Posteado por: Josep Camós en: 01 06 08
Por fin ha vuelto Matías. Llevaba como quince días sin dar señales de vida, sin pasar por el coche. Entre que su abuela “estaba muy enferma”, que tenía “un montón de exámenes y trabajos que entregar”, que su hermana dio a luz “un sobrino al que, claro, tenía que visitar” y otro puñado de excusas más, hacía la tira de tiempo que no le veía el pelo.

- No habré perdido mucho, ¿verdad?
- Bueno – le sonrío -, ahora lo veremos.
Y sale Matías y cala el motor tres veces seguidas. Bueno, hasta cierto punto eso es normal, pero Matías se cabrea y me ignora mientras yo le digo que eso no importa.
Da igual lo que yo le cuente. Matías acaba de sufrir la crisis del calado reiterado y está en plena vorágine nerviosa. Mientras avanza por la calle, yo observo lo que realmente importa. Por el camino han caído dos cedas y un peatón, y a punto ha estado de caer un semáforo rojo como un tomate rojo. Matías se ha quedado más ciego que un gato de escayola.
- Joder – se mosquea -. Estoy que no doy una.
Y entonces le cuento a Matías algo que aunque es muy sencillo no siempre se tiene en cuenta. Cuando una persona aprende a conducir debe ser constante. De lo contrario puede pasar lo que le ocurre a Matías.
El aprendizaje de una actividad compleja como es la conducción funciona de la siguiente manera: el alumno aprende algo nuevo, lo repite y lo machaca de forma invariable durante un tiempo hasta que se transforma en una costumbre. A medida que sigue repitiéndose esa costumbre se automatiza y pasa a ser un hábito que sólo se perderá cuando se sustituya por otro hábito.
Pongamos un ejemplo tonto. Cuando el alumno sube al coche, encuentra los diferentes reglajes tal y como los ha dejado el alumno anterior. Por tanto, lo primero que hará será ajustarse el asiento, el respaldo, el reposacabezas, el volante, los retrovisores y el cinturón. Luego podrá emprender la marcha.

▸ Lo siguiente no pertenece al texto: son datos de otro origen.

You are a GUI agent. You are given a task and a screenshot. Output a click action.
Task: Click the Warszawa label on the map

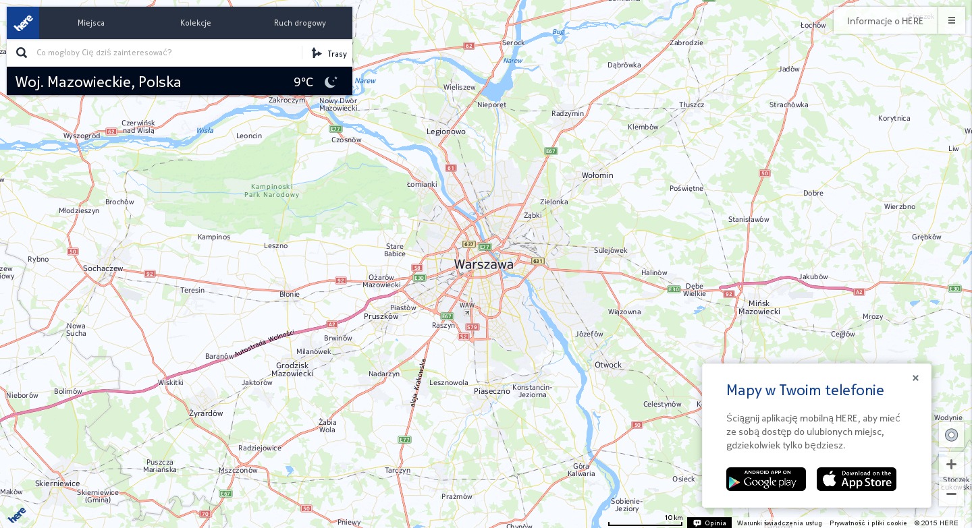click(x=483, y=264)
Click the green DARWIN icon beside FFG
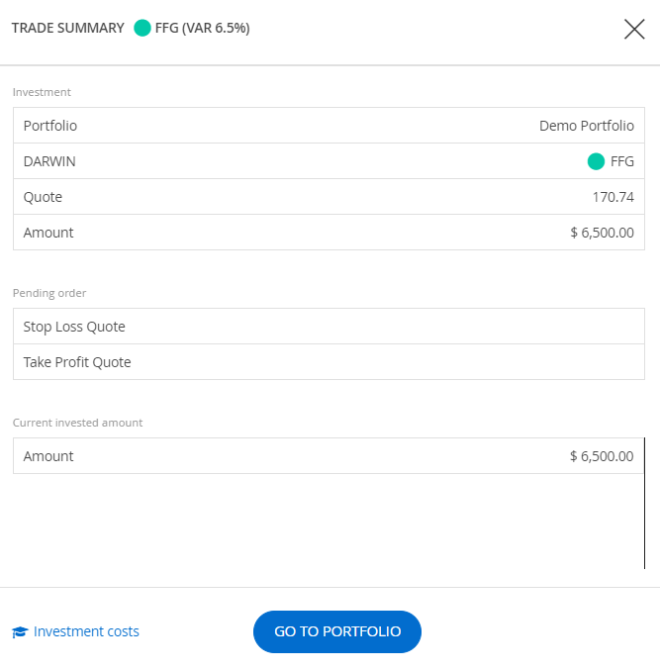The height and width of the screenshot is (670, 660). point(596,161)
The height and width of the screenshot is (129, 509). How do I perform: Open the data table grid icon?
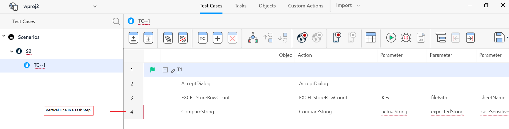pyautogui.click(x=370, y=38)
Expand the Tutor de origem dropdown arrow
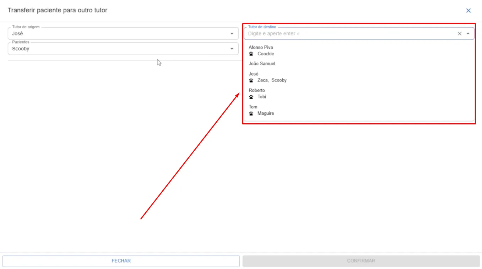The width and height of the screenshot is (482, 269). coord(232,34)
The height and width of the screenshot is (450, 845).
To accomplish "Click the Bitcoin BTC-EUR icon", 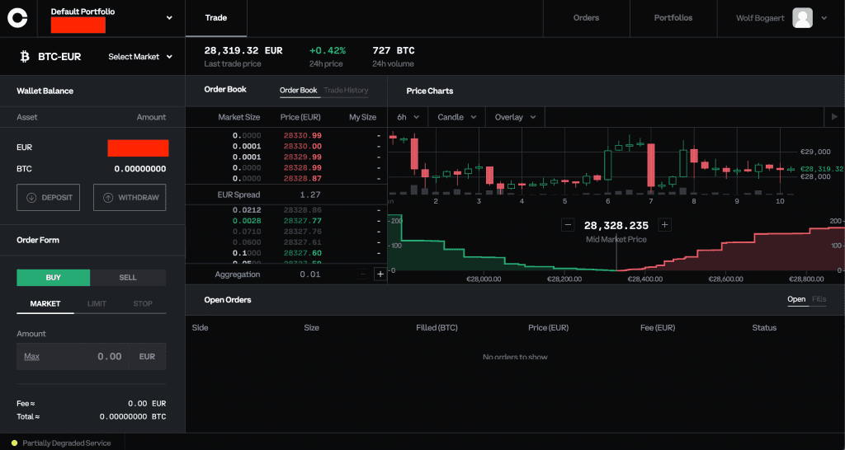I will 24,57.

El aprendizaje de esta secuencia (asiento, respaldo, reposacabezas, volante, espejos, cinturón) se adquiere por pura repetición. Las primeras veces el alumno escucha al profesor dándole la lista de reglajes. Luego será el mismo alumno el que vaya citando, uno por uno, cada uno de los elementos que debe ajustar antes de partir. Habrá adquirido la costumbre de sentarse correctamente al volante. Algunas sesiones después, no hará falta que el alumno diga nada: se ajustará los reglajes de forma automática; habrá interiorizado la secuencia y habrá adquirido el hábito de hacerlo cada vez que sube al coche.
De la repetición se llega a la costumbre y de la costumbre se llega al hábito.
Pero, ¿qué ocurre cuando se interrumpe el proceso? Que se rompe la cadena y el aprendizaje falla. Conclusión: Matías está que no da ni una. Demasiado tierno como para haber interrumpido su proceso de aprendizaje.
- Ah – contesta Matías -. Entonces hubiera sido mejor no haberme ido de viaje con mi novia, ¿verdad?
- Tú mismo, Matías. Tú mismo. Ojo, que te comes otro semáforo.